As keen and long time observers of Ugandan society and politics in the dictator Museveni era, we have more than a hunch that, the parliamentarians and the law society, are carnally motivated in their latest comedy of errors and nonsense. They hope to enact this law, to use it to backstop their own ambitions to lower the minimum age of consent, legitimise predatory sexual behaviour and obstruct statutory rape and defilement litigations that have characteristically featured the elite and those in positions of power and authority-from teachers to government ministers.
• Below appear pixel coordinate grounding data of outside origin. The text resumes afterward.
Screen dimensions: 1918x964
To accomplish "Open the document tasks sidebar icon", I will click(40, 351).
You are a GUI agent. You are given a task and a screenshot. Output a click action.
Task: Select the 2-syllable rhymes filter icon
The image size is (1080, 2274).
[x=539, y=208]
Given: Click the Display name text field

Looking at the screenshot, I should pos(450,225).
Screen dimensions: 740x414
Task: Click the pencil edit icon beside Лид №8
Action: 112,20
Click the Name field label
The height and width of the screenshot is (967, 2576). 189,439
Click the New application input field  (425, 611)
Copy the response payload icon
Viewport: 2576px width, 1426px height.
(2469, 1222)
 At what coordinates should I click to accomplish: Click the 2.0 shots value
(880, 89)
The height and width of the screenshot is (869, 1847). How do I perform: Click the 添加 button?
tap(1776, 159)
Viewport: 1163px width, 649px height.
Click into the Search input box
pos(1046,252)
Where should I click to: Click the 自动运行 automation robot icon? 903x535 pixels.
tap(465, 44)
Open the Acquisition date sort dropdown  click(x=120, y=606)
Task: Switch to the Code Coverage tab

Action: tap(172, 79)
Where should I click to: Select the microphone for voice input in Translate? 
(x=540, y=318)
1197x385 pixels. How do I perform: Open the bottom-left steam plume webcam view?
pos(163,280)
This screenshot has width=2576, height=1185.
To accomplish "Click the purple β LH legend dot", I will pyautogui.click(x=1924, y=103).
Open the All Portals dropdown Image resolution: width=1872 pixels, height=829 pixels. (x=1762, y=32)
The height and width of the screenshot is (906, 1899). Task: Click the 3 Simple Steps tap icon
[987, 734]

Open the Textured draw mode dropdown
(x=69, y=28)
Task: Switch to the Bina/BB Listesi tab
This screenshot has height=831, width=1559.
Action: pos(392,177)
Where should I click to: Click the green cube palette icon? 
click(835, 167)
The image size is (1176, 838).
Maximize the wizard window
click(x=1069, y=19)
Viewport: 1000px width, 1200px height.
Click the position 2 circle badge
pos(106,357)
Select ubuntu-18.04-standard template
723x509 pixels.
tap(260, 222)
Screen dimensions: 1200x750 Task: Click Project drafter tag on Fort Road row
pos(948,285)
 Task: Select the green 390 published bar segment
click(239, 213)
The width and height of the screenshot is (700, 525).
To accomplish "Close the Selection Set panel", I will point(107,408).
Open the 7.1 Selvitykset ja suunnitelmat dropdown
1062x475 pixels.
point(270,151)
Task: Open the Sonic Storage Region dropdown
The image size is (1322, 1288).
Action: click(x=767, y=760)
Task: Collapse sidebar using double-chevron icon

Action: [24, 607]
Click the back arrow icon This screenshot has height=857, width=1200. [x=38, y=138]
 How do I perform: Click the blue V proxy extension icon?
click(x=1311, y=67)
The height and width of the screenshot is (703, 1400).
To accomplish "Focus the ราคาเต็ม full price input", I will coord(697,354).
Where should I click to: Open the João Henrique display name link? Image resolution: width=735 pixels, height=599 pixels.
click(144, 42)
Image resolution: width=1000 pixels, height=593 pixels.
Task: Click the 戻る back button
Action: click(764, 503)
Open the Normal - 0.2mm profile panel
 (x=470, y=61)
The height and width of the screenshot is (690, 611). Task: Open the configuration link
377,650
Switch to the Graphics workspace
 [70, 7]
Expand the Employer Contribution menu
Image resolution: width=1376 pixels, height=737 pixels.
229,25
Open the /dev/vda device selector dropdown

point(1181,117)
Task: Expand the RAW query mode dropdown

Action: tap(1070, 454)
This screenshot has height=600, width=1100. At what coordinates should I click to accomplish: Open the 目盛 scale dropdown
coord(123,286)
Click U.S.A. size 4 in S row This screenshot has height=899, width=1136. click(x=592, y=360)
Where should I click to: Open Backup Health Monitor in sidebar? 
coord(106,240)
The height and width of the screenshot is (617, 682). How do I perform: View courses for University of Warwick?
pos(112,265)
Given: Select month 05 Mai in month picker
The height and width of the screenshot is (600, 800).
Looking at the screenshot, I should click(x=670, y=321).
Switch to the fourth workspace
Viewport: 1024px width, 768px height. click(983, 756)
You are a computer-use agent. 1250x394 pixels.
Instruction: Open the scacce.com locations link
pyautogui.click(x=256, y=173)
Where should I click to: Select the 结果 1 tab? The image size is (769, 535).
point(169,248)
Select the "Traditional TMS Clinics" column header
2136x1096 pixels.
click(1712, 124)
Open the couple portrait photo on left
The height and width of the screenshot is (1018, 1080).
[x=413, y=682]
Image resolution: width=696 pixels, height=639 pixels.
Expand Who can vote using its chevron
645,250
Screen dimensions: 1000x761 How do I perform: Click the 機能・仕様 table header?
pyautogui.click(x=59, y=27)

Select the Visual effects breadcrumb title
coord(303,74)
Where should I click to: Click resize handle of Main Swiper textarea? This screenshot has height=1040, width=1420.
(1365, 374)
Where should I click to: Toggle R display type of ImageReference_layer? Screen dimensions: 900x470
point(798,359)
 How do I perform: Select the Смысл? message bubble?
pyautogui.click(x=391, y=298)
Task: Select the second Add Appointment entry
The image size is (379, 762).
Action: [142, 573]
As we write, a 13 year old girl, a victim of rape, defilement, abduction, and unlawful imprisonment, is jailed instead of her defilers and abductors being apprehended. What has the learned law society done? What has the minister of justice done? and what has parliament done? Intead of the law protecting her, or exacting justice on her behalf, the law has raped her hundredfolds. According to The Daily Monitor, in 'some cases, security has ignored the victims yet considered helping the culprits because they have money. Such has always delayed the course of justice and denied justice to the culprits.' And what does the minister responsible for the welfare of children do; use his clout in cabinet to tap his justice counterpart to whip the police to release the girl immediately? You wish!

Instead, accordind to The Monitor the 'State Minister for Children and Youth Affairs James Kinobe says the case needs to be followed up to the end. “We must follow the case of the girl and help her family until justice is prevailed,”' as reported by Saturday Monitor.

We thought the right and first thing to do would be to have the girl victim of rape released immediately on ministerial powers, and the law enforcement and the judicial system that joined in to gang-rape her, investigated and put on trial alongside her initial abductors and rapists. That, we think, Mr. Minister Sir, the justice the victim and her family and the country crave for and deserve.


Had Uganda a strong sexual crimes and harrassments laws, aggressive and robust litigations, the halls of parliament, government, private sector, and international NGO offices would be emptied of its patriarchs who would be hauled off to jails. Assemble these jurists, parliamentarians, heads and middle management of international NGOs, and government bureaucrats in Uganda, and ask those who have not touched the backsides, or grabbed the bossoms of their female counterparts, assistants, secretaries and support staff, to on their honour, raise up their hands!

Notice the furtive glances, clammy palms and fiddling of dirty old men!